## What you are asked to do
What comes back must be the data itself, retyped exactly.

## Material for this task
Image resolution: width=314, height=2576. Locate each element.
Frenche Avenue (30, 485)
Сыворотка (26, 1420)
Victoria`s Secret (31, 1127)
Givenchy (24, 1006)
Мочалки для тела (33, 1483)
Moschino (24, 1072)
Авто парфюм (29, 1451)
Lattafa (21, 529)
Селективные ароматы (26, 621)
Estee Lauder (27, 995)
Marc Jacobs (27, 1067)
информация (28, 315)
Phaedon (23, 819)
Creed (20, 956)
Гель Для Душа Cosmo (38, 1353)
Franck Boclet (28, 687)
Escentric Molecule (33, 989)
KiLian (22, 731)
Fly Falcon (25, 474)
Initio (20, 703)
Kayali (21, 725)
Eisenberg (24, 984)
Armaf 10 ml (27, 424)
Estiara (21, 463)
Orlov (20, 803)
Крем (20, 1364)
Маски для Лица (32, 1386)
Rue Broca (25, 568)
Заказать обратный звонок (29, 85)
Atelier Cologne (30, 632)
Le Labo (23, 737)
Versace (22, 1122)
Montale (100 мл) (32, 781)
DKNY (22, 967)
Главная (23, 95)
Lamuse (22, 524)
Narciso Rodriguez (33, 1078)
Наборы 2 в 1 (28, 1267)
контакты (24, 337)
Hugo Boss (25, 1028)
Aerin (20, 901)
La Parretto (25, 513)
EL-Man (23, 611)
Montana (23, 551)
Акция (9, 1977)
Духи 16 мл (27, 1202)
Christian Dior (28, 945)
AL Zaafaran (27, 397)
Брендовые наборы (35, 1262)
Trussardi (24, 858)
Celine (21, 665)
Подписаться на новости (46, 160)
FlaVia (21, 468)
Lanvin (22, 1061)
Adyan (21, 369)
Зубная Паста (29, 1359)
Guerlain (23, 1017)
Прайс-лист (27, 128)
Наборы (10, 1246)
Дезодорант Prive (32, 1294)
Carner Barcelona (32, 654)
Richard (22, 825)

## Exercise response
Image resolution: width=314, height=2576. Locate each element.
Frenche Avenue (30, 485)
Сыворотка (26, 1420)
Victoria`s Secret (31, 1127)
Givenchy (24, 1006)
Мочалки для тела (33, 1483)
Moschino (24, 1072)
Авто парфюм (29, 1451)
Lattafa (21, 529)
Селективные ароматы (26, 621)
Estee Lauder (27, 995)
Marc Jacobs (27, 1067)
информация (28, 315)
Phaedon (23, 819)
Creed (20, 956)
Гель Для Душа Cosmo (38, 1353)
Franck Boclet (28, 687)
Escentric Molecule (33, 989)
KiLian (22, 731)
Fly Falcon (25, 474)
Initio (20, 703)
Kayali (21, 725)
Eisenberg (24, 984)
Armaf 10 ml (27, 424)
Estiara (21, 463)
Orlov (20, 803)
Крем (20, 1364)
Маски для Лица (32, 1386)
Rue Broca (25, 568)
Заказать обратный звонок (29, 85)
Atelier Cologne (30, 632)
Le Labo (23, 737)
Versace (22, 1122)
Montale (100 мл) (32, 781)
DKNY (22, 967)
Главная (23, 95)
Lamuse (22, 524)
Narciso Rodriguez (33, 1078)
Наборы 2 в 1 (28, 1267)
контакты (24, 337)
Hugo Boss (25, 1028)
Aerin (20, 901)
La Parretto (25, 513)
EL-Man (23, 611)
Montana (23, 551)
Акция (9, 1977)
Духи 16 мл (27, 1202)
Christian Dior (28, 945)
AL Zaafaran (27, 397)
Брендовые наборы (35, 1262)
Trussardi (24, 858)
Celine (21, 665)
Подписаться на новости (46, 160)
FlaVia (21, 468)
Lanvin (22, 1061)
Adyan (21, 369)
Зубная Паста (29, 1359)
Guerlain (23, 1017)
Прайс-лист (27, 128)
Наборы (10, 1246)
Дезодорант Prive (32, 1294)
Carner Barcelona (32, 654)
Richard (22, 825)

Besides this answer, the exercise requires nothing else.